The big change for me personally, though, is that more and more of my work is now Django. About two thirds of 2009 was Zope 2/Five, and a third Django; 2010 is looking like it'll be the other way around. So, having decided that my blog was looking a little tired, and seemed to be a bit of a spam magnet, I decided to bite the bullet and do a complete rebuild in Django.

I didn't want to write yet-another-blog from scratch, so I picked what seemed to have the most buzz around it at the time - Django Mingus - and started from there. And this is how I did it.

Oh, before I get stuck in, all the code for this site is open source. Fortunately, there's not much of it. There's no documentation as such (this is open source, after all) because the target audience is, well, me. I've stayed true to my Zope roots and used buildout; the buildout and Django project can be checked out from GitHub:

Stereoplex buildout and project

Onwards.

Planning

There's more to moving a blog than just installing your blog software and bashing out new articles. I had to consider a number of migration issues, specifically:

  • Obviously, I need to move all the content over from my old blog. That's not just articles: that's images, comments, the whole shebang.
  • I needed to either keep all the old article URLs from my previous blog working, or have them redirect to the new URLs.
  • Similarly, there are lots of RSS URLs out in the wild; I've handed a couple of them out to the Django community aggregator and the Planet Plone aggregator. There's also the main site feed.
  • I decided not to move user accounts over, as I'd already decided that I wasn't going to require a login to comment. I was going to go with a ReCaptcha integration.

So, the first step was obviously going to be to extract all the content from my old blog.

Getting the content out of the ZODB

Plone stores data in the ZODB. The ZODB is amazing. It was years ahead of its time, and provides a really natural way to store and interact with data in document-oriented systems.
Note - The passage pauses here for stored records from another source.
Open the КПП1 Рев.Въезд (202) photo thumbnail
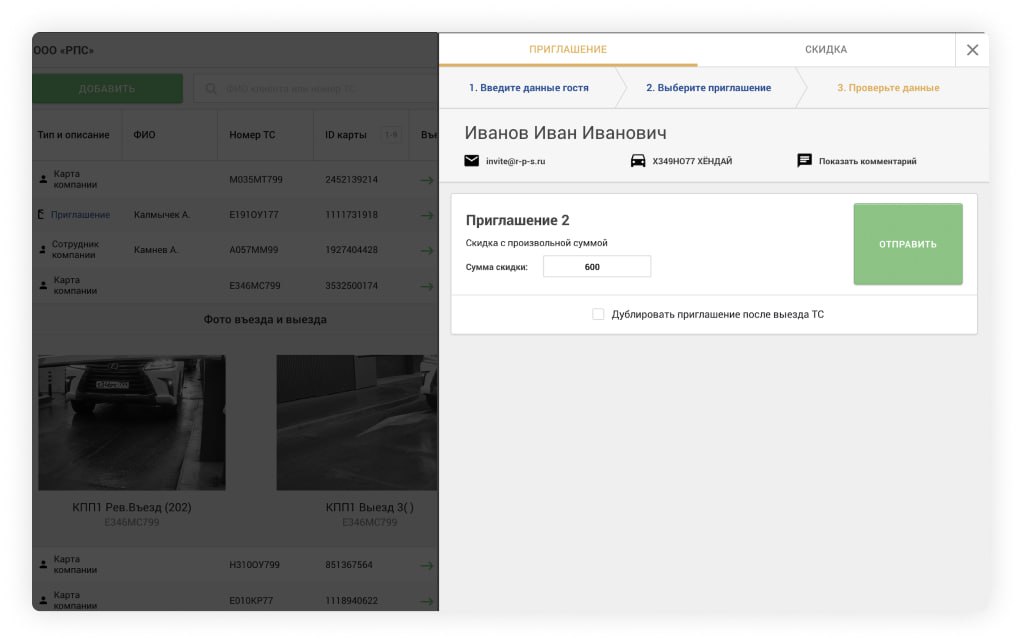The height and width of the screenshot is (644, 1021). pyautogui.click(x=131, y=422)
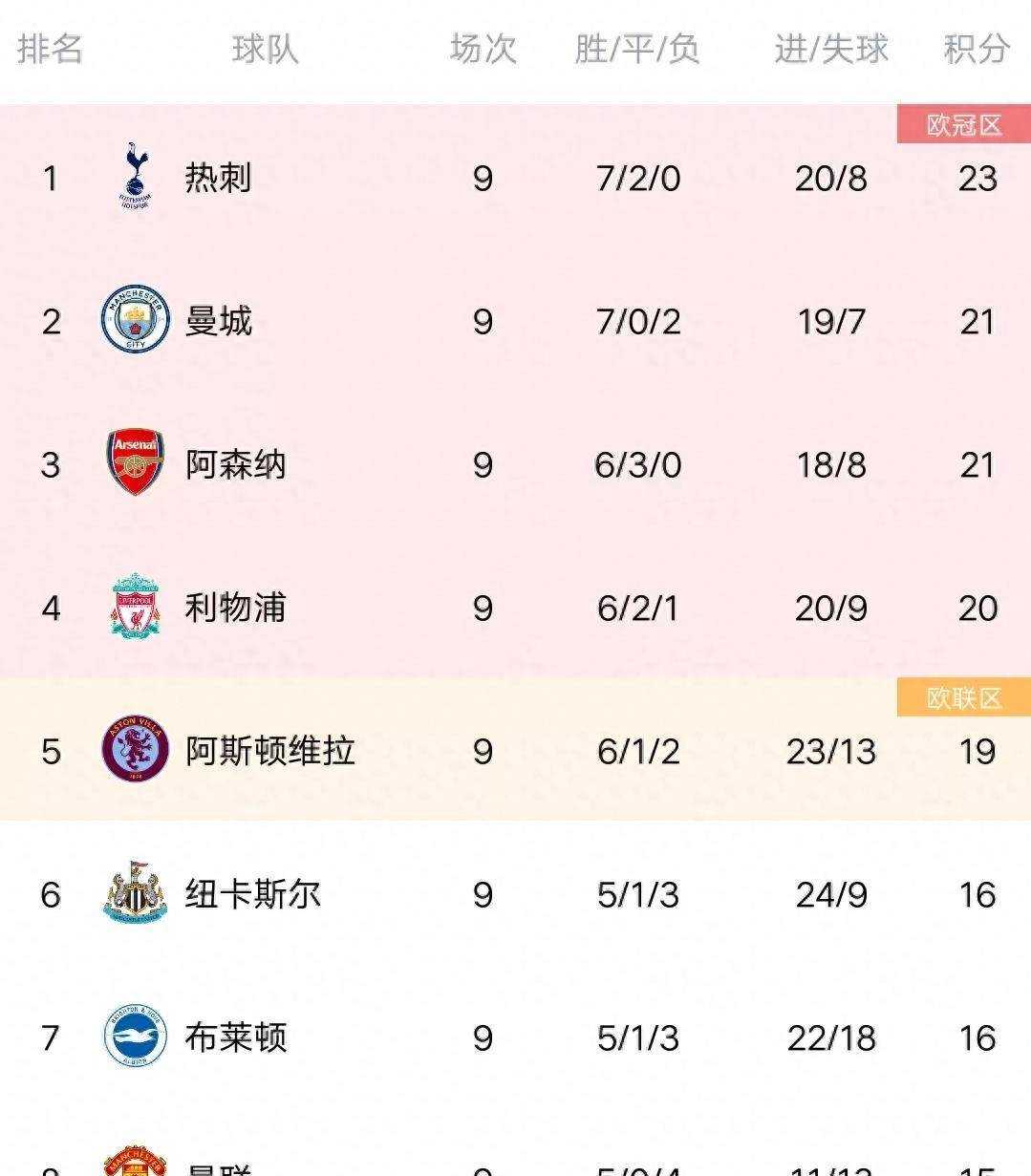The height and width of the screenshot is (1176, 1031).
Task: Click the Newcastle United club crest
Action: (135, 892)
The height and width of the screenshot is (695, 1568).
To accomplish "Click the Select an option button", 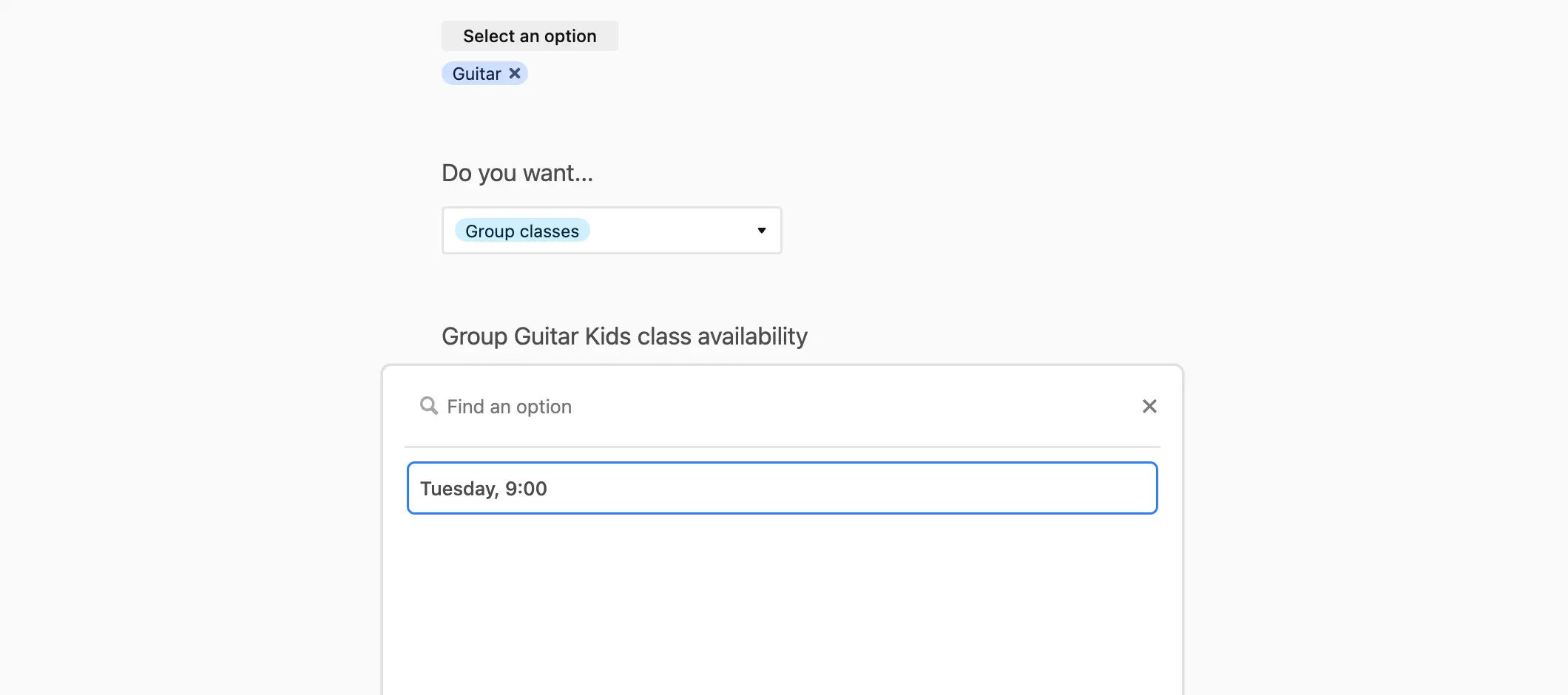I will point(530,35).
It's only really in the last year or so that we've seen the rise of broadly similar data stores, most of which talk HTTP and don't have the fine-grained transaction control that ZODB provides. The only thing to remember with the ZODB is that you can only access it directly with Python. That meant that I had to write a Python script to dump out all my content into a platform-neutral form. (I could have written a script which read the ZODB directly and created Django models, I guess. Using an XML intermediate format seemed easier though, and was probably quicker to work with - loading up the Plone 2.5 codebase is pretty slow.)
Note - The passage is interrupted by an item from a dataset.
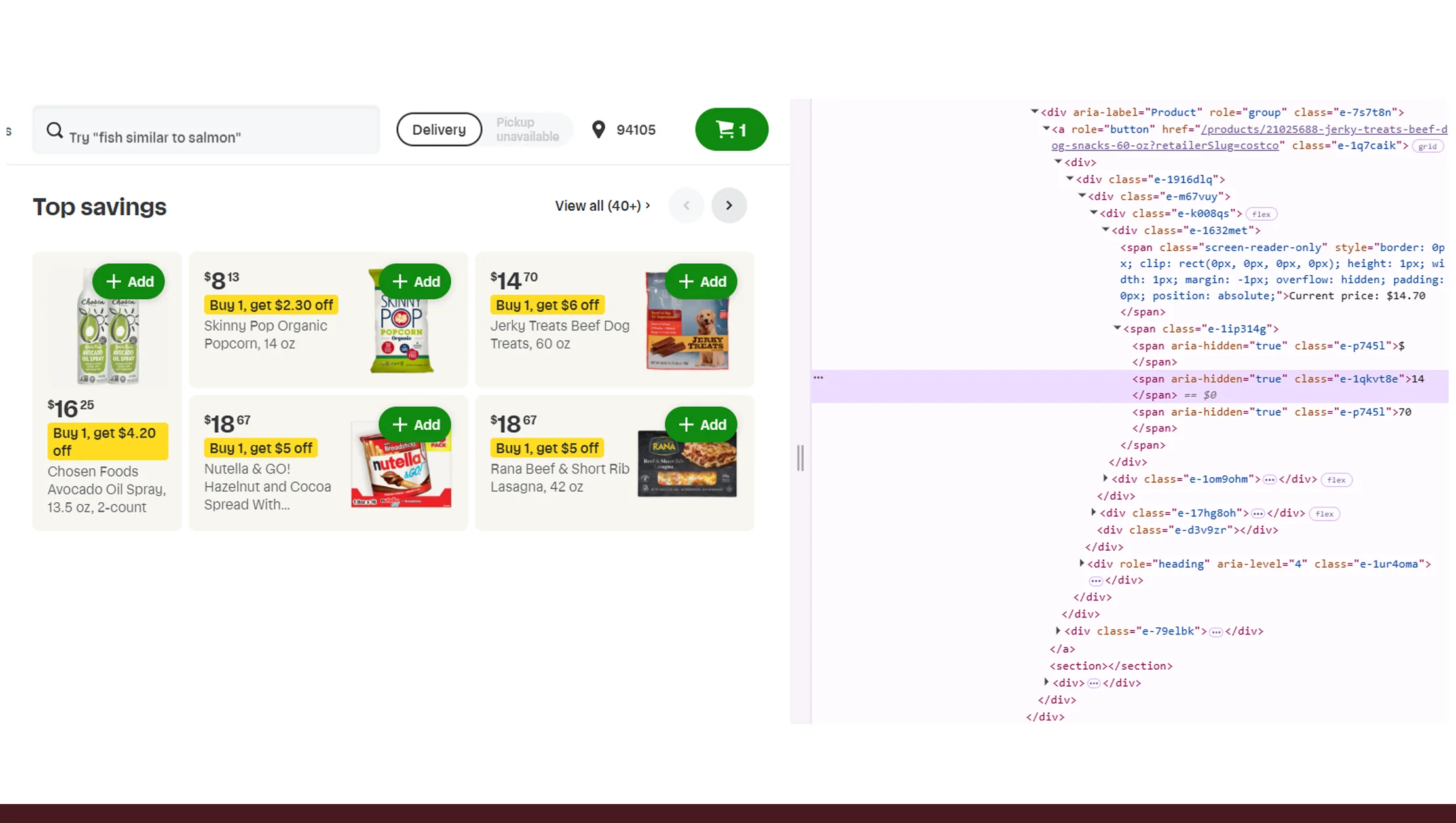Click the right carousel arrow under Top savings

point(729,205)
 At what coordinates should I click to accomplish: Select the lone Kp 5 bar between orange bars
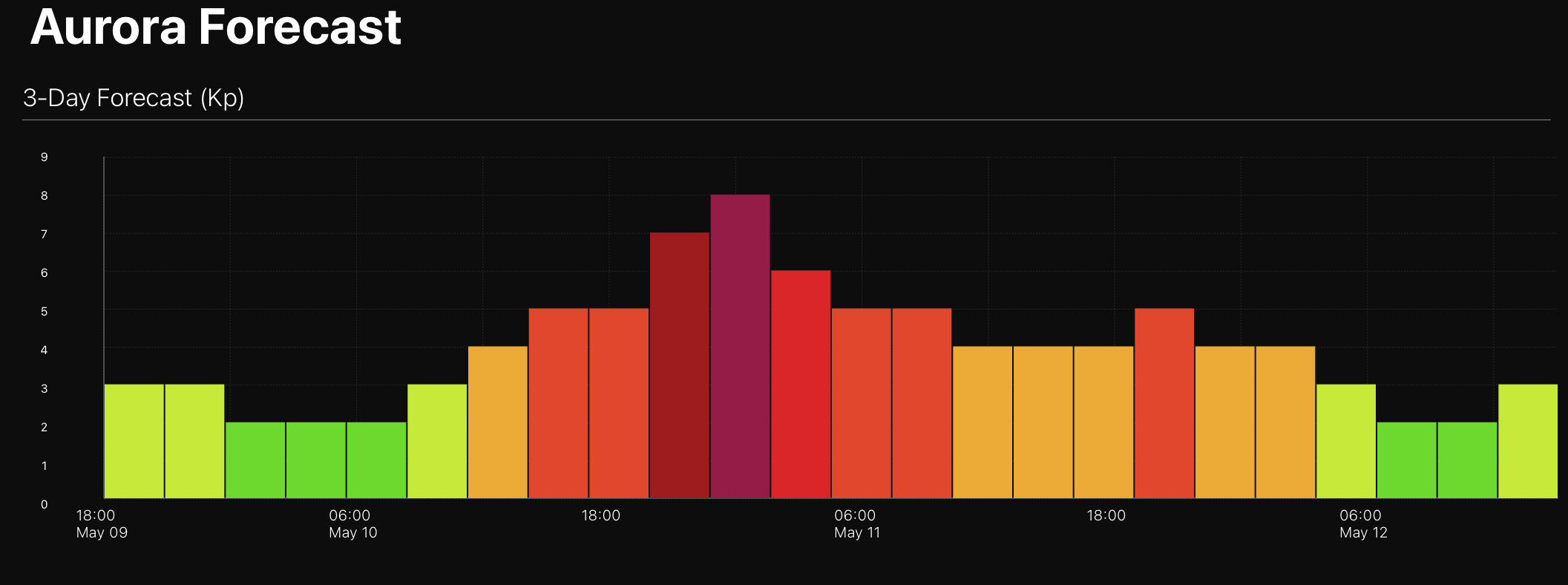[1164, 403]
Most Plone applications, SimpleBlog included, stored its data using the Archetypes content type framework. Archetypes (often just AT) is a schema-driven approach to creating content. This is a pretty handy approach (even if AT's implementation was a bit awkward in places) as it's really simple to write code that can introspect that content. This was invaluable for writing an export script.

The result is on github: Simple-AT-XML-Dump. I should note that AT does have support for native XML dump and load. Thing is, I've got an ancient version of AT, and SimpleBlog used CMF (a layer underneath Plone) comments. I had no idea if XML marshalling would work properly, so I just did my own custom XML format. It's an instance script. It should work pretty well on any folderish Archetypes types. Invoke it like this:

bin/instance run Simple-AT-XML-Dump/run.py -p /zodb/path/to/plone/content -o out.xml

/zodb/path/to/plone/content is the physical path in the ZODB to dump. This needs to be the root folderish AT item. out.xml is the output file.

I won't go into the specifics of how the script works (if there's anything you're interested in especially, mail me or post a comment below). In a nutshell though, it'll dump out AT types by schema (including ImageFields with base64-encoded data) and any CMF discussions that are associated with them.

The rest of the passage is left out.